SELECTED TEXT START
5. Miley Cyrus emerged victorious in the CJEU
Miley Cyrus, the international pop artist had applied for trademark protection over her name “MILEY CYRUS” in European Intellectual Property Office. Miley’s company applied for registration of the mark under various classifications, including the sale of mobile phone accessories, music records, etc. It was met with an opposition by an English company called Cyrus Trademarks Ltd. on the grounds of likelihood of confusion. The European Intellectual Property Office rejected the singer’s application and accepted the opposition. The case went in appeal to the Court of Justice of the European Union, where it was held that there is no likelihood of confusion between the two marks as the singer has a big reputation internationally.
6. T-Series requests for a takedown due to copyright infringement against Bolo Indya
T-Series, a production house has lodged a takedown request against Bolo Indya, an Indian social media app on the Google Play store. They claim that the app has infringed their copyrights in certain musical works. In September 2020, T-Series had sent a notice regarding the said infringement to Bolo Indya and other social media apps such as MX Taka Tak, Mitron, etc. Bolo Indya claims that efforts were made to acquire licenses from T-Series, but all attempts were ignored. T-Series claimed that the damages amounted to approximately Rs.3.5 crores, while Bolo Indya claims huge loss in business as Google removed their app from the play store behest T-Series’ request.
7. Sony Pictures Network India secures a dynamic injunction to protect its exclusive media rights.
Sony Pictures had acquired exclusive media rights over the streaming of the Sri Lanka international series that will take place in July 2021 and the India – England international series that is scheduled to take place in August and September 2021. The company approached the Delhi High Court to seek a dynamic injunction against any third-party website that will infringe their exclusive rights when the stream goes live. The dynamic injunction was granted against Ashok Kumar (India equivalent of John Doe), whereby Sony will identify the defendants as and when an infringement occurs. Along with the injunction, the Delhi High Court also appointed two Local Commissioners to monitor possible infringement by rouge third-party websites.
8. Tussle over ‘KSRTC’ mark between Kerala and Karnataka comes to an end
‘KSRTC’ was previously known as both Kerala State Road Transport Authority and Karnataka State Road Transport Authority. This abbreviation was used by both states to depict their state’s road transport services. The tussle arose officially when Karnataka made an effort to register its mark 7 years ago. Both the states have fought to retain sole ownership over the mark. The Central Trademark Registry announced its decision in June holding that Kerala has the right to use the mark KSRTC since they were the first to use the mark, though this right was held to not be exclusive to Kerala. Karnataka authorities have stated that they will take further steps once they receive the official order from the Central Trademark Registry.
SELECTED TEXT END
DATASET EXTRACT START
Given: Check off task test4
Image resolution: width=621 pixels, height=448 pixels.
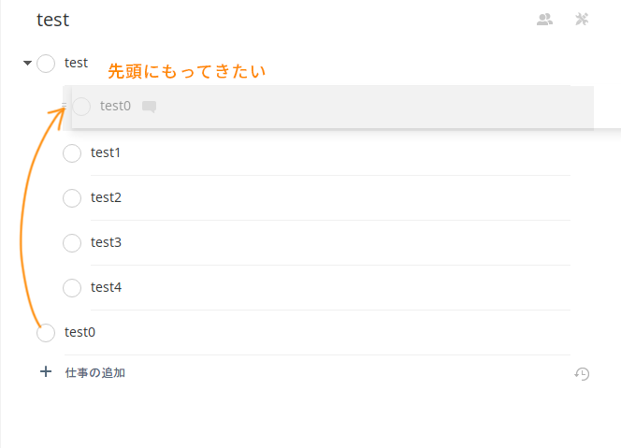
DATASET EXTRACT END
In the text above about intellectual property disputes, which English company opposed the application to register "MILEY CYRUS" as a trademark?

Cyrus Trademarks Ltd.